◆ **Source records**
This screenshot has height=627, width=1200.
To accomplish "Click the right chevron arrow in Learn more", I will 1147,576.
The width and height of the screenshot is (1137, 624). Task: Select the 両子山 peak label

* * *

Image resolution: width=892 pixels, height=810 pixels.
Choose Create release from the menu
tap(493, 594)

◆ **Task to carry out**
Lines with "width": copy every one of them from the listing above.

◆ **Solution to this problem**
This screenshot has height=627, width=1200.
The width and height of the screenshot is (1137, 624). Task: Select the 両子山 peak label
Image resolution: width=892 pixels, height=810 pixels.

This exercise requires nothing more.